Link to Pubmed [PMID] – 1965218
Mol. Microbiol. 1990 Dec;4(12):2167-78
Listeriolysin O (LLO), a major virulence factor of the intracellular bacterium Listeria monocytogenes, shares with other known ‘thiol-activated toxins’ a conserved undecapeptide, ECTGLAWEWWR, located in the C-terminal region of the protein and containing the unique cysteine of the molecule. Single amino acid substitutions were created in this region to study the role of cysteine and tryptophan residues in the lytic activity of LLO as well as in the virulence of the bacterium. Transformation of a transposon-induced non-haemolytic mutant with plasmids carrying the mutated genes allowed allele exchange and transfer of mutations on to the chromosome by in vivo recombination. The mutant strains secreted a full-length 59 kilodalton LLO. A decrease of 25% in the haemolytic activity in culture supernatants was observed in the case of mutation Cys-484 to Ala and of 80% for mutation Cys-484 to Ser.
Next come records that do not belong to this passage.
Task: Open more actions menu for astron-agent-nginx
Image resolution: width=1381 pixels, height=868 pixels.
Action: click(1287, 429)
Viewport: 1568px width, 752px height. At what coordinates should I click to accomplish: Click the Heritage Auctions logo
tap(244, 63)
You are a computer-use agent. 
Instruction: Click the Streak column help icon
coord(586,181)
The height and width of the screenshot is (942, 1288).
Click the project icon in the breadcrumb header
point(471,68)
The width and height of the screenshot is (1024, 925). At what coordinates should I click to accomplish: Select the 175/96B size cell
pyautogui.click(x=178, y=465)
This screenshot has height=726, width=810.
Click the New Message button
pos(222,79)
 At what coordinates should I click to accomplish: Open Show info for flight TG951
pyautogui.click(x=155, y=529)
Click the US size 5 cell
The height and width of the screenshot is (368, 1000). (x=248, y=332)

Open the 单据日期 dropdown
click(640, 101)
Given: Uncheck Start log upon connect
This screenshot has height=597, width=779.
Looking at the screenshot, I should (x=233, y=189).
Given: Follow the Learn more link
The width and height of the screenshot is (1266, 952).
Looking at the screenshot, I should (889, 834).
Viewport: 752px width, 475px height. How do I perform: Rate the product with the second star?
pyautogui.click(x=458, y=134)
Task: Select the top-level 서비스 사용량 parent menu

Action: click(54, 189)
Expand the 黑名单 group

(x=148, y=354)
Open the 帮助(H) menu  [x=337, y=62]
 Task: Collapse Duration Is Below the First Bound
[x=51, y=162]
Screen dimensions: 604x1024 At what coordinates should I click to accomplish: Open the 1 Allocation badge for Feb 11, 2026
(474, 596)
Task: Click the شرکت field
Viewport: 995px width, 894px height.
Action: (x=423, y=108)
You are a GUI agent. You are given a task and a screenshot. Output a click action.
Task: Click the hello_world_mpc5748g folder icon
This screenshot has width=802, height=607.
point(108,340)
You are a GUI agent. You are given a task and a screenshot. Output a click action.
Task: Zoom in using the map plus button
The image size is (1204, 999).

Mutations Trp-491 and Trp-492 to Ala decreased activity by, respectively, 95% and 99.9%. LLOs produced by the mutants, as the wild type, were active at low pH, inhibited by cholesterol, and able to bind to cell membranes. A close relationship was found between virulence of mutants in the mouse model and haemolytic activity in their culture supernatants. These results demonstrate that the thiol group of Cys-484 is not essential for either haemolytic activity in vitro or virulence in vivo. In contrast, Trp-492 appears to be required for both haemolytic activity and virulence. The finding that the nearly non-haemolytic mutant Trp-492-Ala persisted in the spleen for several days after inoculation indicates that mutagenesis of a virulence determinant can attenuate virulence and provides a novel approach to the development of live vaccine strains.